Start of RECORDS FOR THIS EXERCISE

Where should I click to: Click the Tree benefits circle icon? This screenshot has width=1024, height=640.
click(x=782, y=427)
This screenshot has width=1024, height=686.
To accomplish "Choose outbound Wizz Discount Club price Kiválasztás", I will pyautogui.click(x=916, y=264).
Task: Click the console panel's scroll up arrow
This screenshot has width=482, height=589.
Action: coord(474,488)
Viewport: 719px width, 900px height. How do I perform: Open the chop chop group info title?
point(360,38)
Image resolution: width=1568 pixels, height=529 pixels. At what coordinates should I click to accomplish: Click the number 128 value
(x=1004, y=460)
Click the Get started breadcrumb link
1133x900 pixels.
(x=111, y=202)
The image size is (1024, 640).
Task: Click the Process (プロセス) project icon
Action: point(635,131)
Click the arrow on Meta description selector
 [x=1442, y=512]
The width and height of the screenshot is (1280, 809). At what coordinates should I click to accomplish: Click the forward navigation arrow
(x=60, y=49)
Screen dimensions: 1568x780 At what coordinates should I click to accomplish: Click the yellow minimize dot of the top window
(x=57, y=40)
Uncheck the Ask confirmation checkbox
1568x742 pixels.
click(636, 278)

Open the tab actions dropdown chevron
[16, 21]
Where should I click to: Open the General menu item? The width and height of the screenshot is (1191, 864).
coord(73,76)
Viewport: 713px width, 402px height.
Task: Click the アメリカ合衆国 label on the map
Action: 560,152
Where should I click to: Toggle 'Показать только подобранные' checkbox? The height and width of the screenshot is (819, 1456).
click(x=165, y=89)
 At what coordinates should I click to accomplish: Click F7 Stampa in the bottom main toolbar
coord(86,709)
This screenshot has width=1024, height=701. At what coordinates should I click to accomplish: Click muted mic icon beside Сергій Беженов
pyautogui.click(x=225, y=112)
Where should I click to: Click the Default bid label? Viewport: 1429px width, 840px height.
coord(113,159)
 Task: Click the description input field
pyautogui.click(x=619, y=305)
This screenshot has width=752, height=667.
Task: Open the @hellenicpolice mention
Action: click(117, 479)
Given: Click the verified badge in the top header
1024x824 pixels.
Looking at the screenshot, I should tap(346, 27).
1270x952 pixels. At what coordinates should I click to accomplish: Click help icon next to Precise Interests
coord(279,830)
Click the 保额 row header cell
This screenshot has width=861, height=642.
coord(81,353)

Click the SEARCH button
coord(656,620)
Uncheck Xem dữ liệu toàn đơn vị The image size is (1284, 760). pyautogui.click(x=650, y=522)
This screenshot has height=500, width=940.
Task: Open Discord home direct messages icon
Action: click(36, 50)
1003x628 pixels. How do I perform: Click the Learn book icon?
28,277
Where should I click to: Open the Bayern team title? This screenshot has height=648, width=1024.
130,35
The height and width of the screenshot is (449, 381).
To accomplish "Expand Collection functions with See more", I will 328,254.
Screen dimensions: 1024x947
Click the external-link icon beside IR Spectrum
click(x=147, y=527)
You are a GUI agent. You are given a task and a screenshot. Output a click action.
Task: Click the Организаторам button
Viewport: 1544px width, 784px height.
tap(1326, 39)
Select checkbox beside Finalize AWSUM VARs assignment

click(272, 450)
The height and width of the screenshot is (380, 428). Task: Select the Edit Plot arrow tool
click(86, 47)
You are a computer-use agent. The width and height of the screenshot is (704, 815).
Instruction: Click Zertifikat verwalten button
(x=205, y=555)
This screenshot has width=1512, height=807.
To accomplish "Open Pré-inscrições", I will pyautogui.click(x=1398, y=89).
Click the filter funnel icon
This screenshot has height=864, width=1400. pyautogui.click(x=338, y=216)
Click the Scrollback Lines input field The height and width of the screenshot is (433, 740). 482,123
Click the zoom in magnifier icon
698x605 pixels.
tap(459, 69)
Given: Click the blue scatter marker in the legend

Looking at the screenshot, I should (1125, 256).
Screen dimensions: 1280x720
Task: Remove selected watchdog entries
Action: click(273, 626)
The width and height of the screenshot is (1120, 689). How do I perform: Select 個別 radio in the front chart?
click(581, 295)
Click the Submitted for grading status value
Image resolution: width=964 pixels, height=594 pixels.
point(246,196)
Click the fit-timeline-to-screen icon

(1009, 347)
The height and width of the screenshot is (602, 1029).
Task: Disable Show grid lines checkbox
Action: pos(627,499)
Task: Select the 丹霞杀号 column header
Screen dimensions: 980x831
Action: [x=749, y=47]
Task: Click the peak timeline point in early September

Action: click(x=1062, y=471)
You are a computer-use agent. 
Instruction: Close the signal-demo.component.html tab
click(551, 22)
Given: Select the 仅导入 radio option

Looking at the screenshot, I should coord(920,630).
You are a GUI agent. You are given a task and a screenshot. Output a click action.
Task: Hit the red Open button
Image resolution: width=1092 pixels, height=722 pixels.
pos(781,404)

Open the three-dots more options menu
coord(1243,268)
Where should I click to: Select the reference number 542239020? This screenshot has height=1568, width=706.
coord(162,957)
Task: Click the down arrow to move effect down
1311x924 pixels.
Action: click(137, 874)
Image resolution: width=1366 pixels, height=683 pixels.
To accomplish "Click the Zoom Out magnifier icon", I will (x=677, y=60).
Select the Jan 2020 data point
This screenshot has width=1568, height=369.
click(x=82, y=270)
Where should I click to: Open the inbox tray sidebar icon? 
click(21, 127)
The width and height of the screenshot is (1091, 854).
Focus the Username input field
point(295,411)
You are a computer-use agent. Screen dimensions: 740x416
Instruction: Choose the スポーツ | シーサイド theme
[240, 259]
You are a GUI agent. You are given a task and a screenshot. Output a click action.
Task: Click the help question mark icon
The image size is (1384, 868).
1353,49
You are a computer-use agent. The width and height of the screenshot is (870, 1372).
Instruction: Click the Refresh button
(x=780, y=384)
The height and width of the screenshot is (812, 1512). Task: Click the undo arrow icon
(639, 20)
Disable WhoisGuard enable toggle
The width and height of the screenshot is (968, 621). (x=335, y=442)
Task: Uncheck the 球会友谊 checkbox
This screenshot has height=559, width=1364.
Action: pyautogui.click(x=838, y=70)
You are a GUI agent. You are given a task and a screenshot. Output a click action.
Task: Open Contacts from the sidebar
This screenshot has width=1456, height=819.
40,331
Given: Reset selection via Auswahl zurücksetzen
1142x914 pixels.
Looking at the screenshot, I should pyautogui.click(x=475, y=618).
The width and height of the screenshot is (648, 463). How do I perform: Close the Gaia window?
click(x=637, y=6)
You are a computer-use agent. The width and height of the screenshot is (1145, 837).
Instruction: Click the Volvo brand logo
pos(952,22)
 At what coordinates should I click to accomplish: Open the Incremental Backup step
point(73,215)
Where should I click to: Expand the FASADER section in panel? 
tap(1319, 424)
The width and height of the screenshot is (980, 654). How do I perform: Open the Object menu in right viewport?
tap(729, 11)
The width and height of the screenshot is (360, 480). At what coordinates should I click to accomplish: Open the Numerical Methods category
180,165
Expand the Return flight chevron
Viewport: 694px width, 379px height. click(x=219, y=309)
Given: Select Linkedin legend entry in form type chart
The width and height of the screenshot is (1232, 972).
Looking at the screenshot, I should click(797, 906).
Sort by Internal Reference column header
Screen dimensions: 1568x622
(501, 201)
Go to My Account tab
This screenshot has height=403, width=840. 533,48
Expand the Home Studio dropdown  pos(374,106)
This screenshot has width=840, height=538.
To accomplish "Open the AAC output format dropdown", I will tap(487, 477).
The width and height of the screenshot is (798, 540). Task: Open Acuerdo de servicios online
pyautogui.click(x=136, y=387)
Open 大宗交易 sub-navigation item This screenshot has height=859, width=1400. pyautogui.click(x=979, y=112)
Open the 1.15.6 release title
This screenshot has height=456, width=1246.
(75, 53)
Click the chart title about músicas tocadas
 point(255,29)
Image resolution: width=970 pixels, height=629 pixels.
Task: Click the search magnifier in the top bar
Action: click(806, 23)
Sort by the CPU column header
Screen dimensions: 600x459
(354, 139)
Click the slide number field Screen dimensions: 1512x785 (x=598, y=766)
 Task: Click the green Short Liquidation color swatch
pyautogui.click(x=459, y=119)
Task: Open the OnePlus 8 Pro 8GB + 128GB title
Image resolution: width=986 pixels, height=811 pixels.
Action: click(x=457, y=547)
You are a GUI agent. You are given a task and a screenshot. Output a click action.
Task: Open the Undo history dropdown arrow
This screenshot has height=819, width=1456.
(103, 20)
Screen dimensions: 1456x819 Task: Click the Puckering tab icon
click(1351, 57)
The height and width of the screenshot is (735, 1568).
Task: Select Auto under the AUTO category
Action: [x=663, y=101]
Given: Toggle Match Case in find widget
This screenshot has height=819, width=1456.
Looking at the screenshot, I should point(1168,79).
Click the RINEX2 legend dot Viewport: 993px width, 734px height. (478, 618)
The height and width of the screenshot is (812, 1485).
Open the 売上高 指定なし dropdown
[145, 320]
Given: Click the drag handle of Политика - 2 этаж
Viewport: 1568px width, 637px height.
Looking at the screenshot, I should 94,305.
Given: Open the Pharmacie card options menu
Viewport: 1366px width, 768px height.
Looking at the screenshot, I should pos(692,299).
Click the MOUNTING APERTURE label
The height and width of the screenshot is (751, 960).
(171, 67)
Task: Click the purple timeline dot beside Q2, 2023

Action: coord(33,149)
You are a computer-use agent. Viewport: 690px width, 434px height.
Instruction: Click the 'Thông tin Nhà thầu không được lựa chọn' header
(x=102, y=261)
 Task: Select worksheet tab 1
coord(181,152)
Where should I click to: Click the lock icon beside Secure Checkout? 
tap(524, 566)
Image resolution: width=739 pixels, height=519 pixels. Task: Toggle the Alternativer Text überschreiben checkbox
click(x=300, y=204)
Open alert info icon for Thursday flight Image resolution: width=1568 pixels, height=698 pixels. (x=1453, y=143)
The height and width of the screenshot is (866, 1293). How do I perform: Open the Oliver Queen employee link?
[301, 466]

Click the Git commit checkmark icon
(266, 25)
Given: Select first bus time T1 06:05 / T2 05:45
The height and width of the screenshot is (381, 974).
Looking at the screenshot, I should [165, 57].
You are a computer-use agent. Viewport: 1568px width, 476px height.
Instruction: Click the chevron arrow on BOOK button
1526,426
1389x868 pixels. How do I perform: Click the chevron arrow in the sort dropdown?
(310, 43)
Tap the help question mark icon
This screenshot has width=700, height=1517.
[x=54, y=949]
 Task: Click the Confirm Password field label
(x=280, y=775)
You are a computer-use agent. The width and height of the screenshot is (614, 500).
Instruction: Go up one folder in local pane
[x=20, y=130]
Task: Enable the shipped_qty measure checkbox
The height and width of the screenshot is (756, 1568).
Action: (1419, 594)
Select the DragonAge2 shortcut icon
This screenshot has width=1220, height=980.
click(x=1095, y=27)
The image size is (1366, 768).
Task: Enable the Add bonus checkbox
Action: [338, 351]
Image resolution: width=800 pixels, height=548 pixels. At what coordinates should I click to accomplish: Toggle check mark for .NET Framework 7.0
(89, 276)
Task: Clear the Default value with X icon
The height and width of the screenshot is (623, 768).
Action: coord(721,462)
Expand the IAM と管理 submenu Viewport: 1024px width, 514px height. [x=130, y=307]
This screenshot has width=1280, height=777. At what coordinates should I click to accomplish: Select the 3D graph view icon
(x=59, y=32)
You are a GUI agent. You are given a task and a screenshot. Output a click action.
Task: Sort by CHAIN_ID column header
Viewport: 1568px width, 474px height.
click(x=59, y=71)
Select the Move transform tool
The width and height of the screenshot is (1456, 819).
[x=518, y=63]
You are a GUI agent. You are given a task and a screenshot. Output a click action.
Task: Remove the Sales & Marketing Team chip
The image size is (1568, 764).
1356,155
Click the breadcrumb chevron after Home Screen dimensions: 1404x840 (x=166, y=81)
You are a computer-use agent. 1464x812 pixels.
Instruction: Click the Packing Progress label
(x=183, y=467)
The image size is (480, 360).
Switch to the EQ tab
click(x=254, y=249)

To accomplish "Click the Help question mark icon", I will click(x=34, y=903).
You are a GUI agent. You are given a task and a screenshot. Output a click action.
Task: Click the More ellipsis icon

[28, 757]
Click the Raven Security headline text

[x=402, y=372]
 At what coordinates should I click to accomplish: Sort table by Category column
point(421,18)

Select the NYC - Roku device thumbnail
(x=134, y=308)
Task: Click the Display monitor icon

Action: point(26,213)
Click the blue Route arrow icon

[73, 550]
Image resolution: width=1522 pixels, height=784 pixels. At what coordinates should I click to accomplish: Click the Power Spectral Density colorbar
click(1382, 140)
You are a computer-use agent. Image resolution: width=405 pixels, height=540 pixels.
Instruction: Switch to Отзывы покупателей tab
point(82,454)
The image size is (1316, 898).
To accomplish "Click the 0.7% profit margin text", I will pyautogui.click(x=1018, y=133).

End of RECORDS FOR THIS EXERCISE

*PROBLEM TO SOLVE:* Locate each line of the data above that contains the string "info" and copy those lines out. Case counts, so match capital and lowercase letters precisely.

*EXPECTED OUTPUT:*
Viewport: 719px width, 900px height. How do I perform: Open the chop chop group info title?
Open alert info icon for Thursday flight Image resolution: width=1568 pixels, height=698 pixels. (x=1453, y=143)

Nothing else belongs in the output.